- Opening Delimiter -
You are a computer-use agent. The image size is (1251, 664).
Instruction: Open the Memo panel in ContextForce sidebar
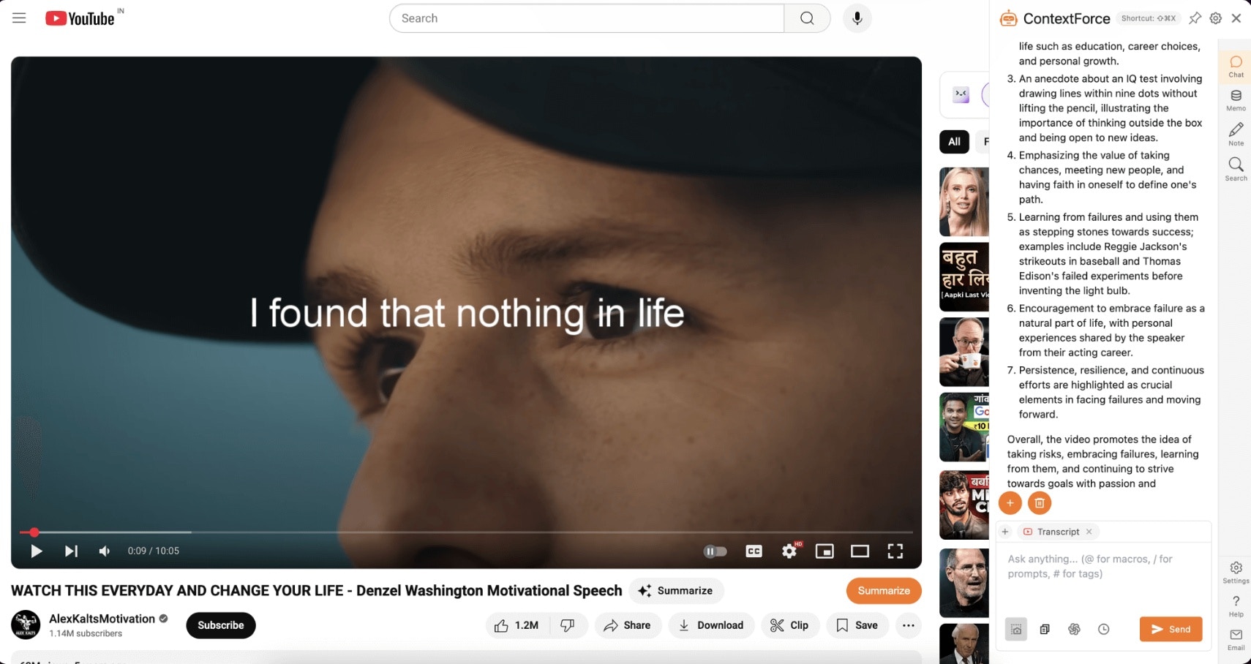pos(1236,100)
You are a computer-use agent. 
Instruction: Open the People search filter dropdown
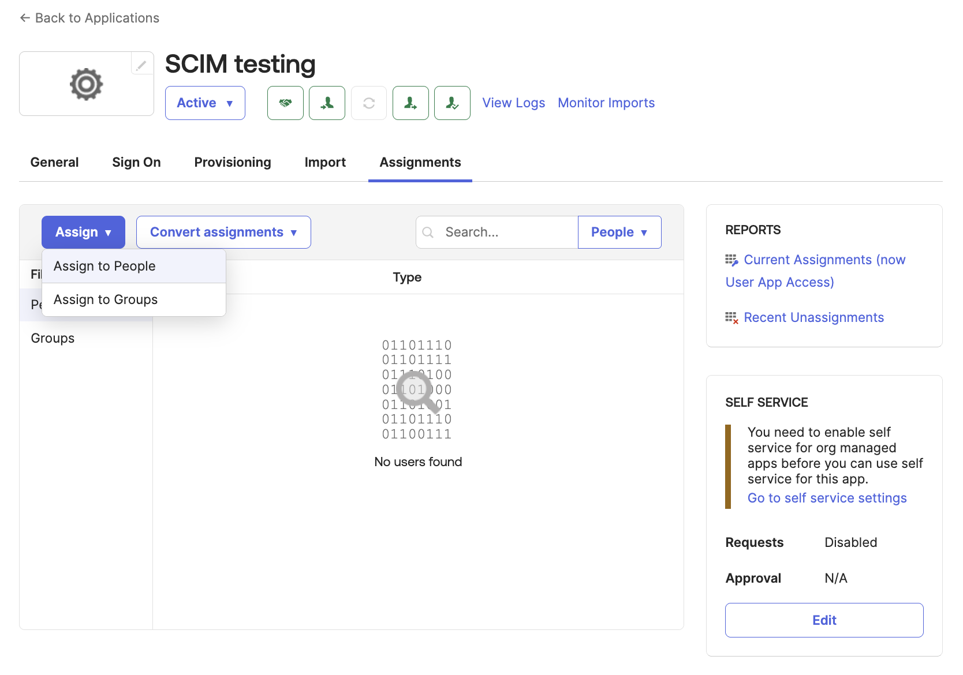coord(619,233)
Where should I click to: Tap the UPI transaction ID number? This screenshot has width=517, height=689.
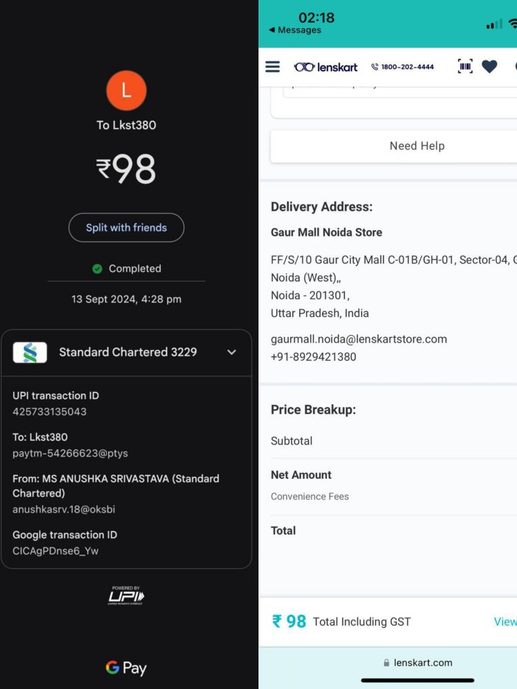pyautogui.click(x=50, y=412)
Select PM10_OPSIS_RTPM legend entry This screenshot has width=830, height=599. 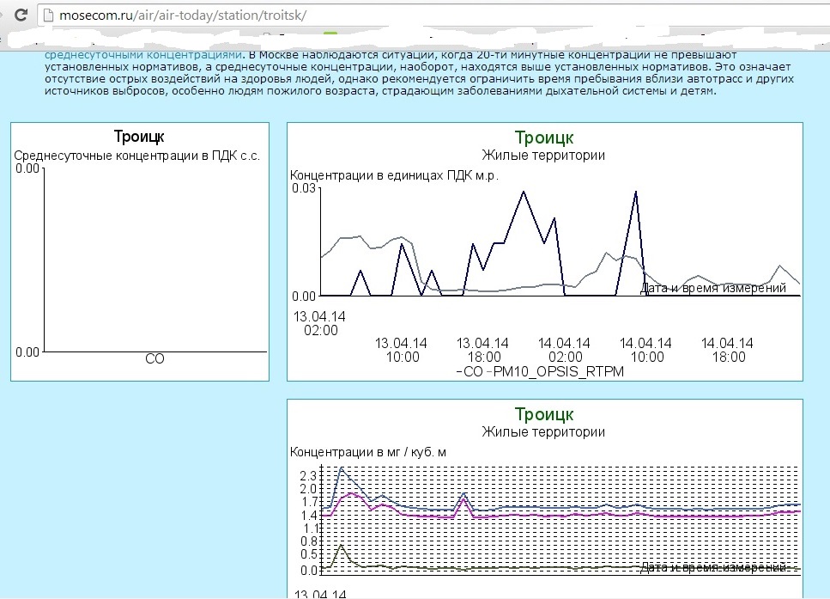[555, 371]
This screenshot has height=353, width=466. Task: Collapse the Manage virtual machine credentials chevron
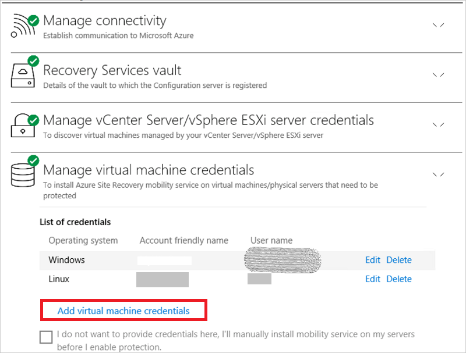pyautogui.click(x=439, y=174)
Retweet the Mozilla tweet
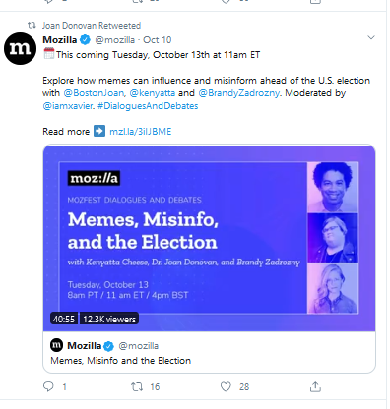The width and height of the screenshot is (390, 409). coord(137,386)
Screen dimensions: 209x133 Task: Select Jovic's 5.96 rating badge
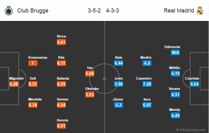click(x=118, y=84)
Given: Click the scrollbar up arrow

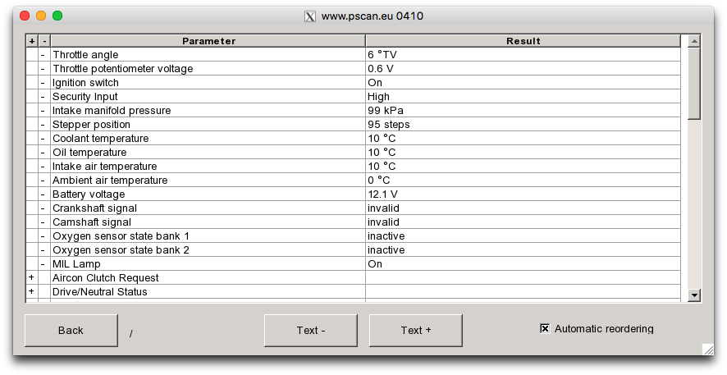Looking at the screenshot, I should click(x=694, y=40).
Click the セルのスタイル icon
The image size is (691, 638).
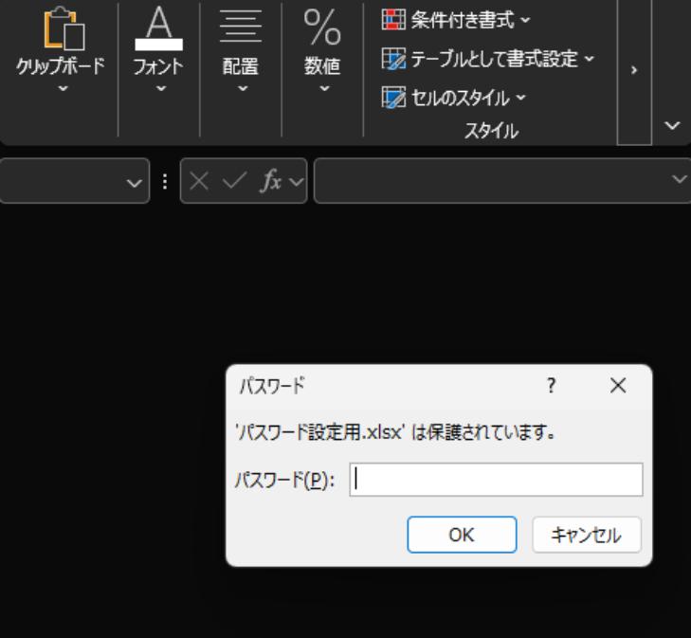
- Closing Delimiter -
Task item
Transcribe only the lines from the one holding "Given: Click the scrollbar up arrow" through the last line of the listing above, inclusive, and do not include the pictures.

Answer section
Given: Click the scrollbar up arrow

Looking at the screenshot, I should click(x=694, y=40).
Click the セルのスタイル icon
The image size is (691, 638).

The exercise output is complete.